Insegurança com Fies pode afetar vestibulares de meio do ano

Ao todo, 200 mil alunos dependeriam do financiamento do Governo Federal para poder começar a estudar no segundo semestre.

As provas do vestibular de meio do ano estão chegando e a insegurança em relação ao Fies, se o governo vai ou não abrir novos contratos, deve mexer com o número de matrículas. Ao todo, 200 mil alunos dependeriam do financiamento público para começar a estudar no segundo semestre.

Já tem aluno nervoso muito antes de fazer a prova e já tem universidade com medo das matrículas e das receitas caírem. O Fies não está garantido e a taxa de juros do financiamento dos bancos é muito alta. Algumas universidades até criaram um sistema próprio de financiamento – para não perder aluno. Está todo mundo fazendo contas.

Bruna Soeiro não tem só cara de estudiosa. Ela foi bolsista desde os 9 anos até terminar o Ensino Médio. Agora, está prestando vestibular para publicidade em duas faculdades bem conceituadas e bem caras de São Paulo. Uma custa mais de R$ 3 mil por mês. Por isso, a meta da Bruna não é só entrar na faculdade. “Meu plano A é tentar primeiro lugar com bolsa de 100%”.

O plano B é conseguir uma bolsa do Prouni. O plano C, voltar para o cursinho. Ela tem medo de pedir empréstimo para fazer faculdade e depois não conseguir pagar.

Por enquanto, ninguém sabe se o governo vai abrir ou não contratos novos do Fies no segundo semestre. Essa dúvida deve mexer com o número de matrículas.

Segundo a associação que representa as universidades particulares, 200 mil estudantes dependeriam do Fies para começar a estudar no meio do ano. “Certamente o número de estudante vai diminuir no segundo semestre. As instituições estão subsidiando juros, de modo que o aluno tenha uma taxa semelhante à do Fies para que ele possa ter adesão a essa modalidade de ensino. Mas essa situação não vai se esclarecer a curto prazo”, afirma Sólon Caldas.

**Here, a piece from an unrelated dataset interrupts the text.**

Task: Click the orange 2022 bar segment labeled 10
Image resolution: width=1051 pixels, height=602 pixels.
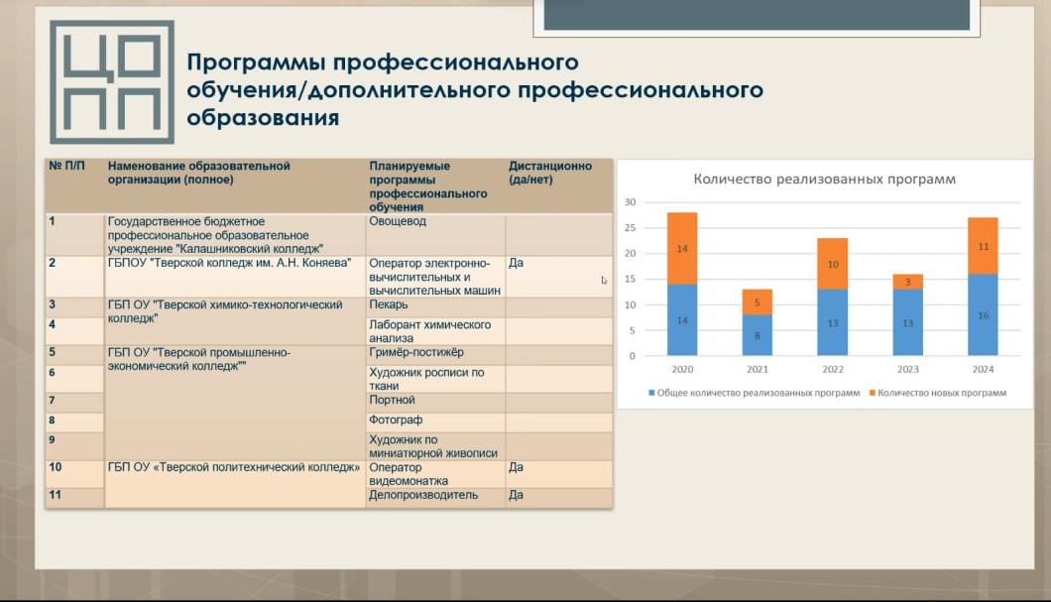Action: point(833,264)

Alexandre Mendes queria, mas não conseguiu se inscrever no Fies no começo do ano. Ele mora em Cuiabá e está estudando para ser advogado. Por enquanto, a família dá um jeito. “Os meus pais estão trabalhando bastante para poder pagar a faculdade. Pesa bastante no orçamento da família, porque minha mãe é professora e professores não ganham muito”, conta.

Está cheio de estudante de cabeça quente, fazendo conta. E não é a matemática da apostila, mas de juros, número de parcelas, total da dívida a ser paga com um salário que ainda nem dá pra saber de quanto vai ser. Tem que estudar direitinho esses números para ver qual o melhor jeito de financiar o curso superior.

Uma faculdade de Araras, no interior de São Paulo, criou um programa de crédito. O aluno paga meia mensalidade durante o curso e a outra metade, depois que se formar.

Também dá financiar em bancos, mas fique de olho na taxa de juros. Se a mensalidade de um curso com duração de quatro anos custar R$ 700 e você deixar metade para depois, sem juros, vai se formar devendo R$ 16.800, ou 48 parcelas de R$ 350. Com taxa de 2% ao mês, a dívida passa de R$ 27 mil e 48 parcelas de R$ 905.

“Cuidado com contratos que vão sendo renegociados, com contratos que, lá na frente, a instituição pode colocar juros maior do que o mercado está demandando. Não aposte que ficar inadimplente ou qualquer coisa assim é uma situação passageira, não é. Em geral é uma bola de neve que traz imensos prejuízos, em particular, para quem está começando uma carreira”, afirma William Eid Junior.

O estudante que fizer aderir ao financiamento tem que pensar também se a profissão que escolheu vai dar retorno financeiro imediato, para que ele possa começar a pagar o curso assim que se formar.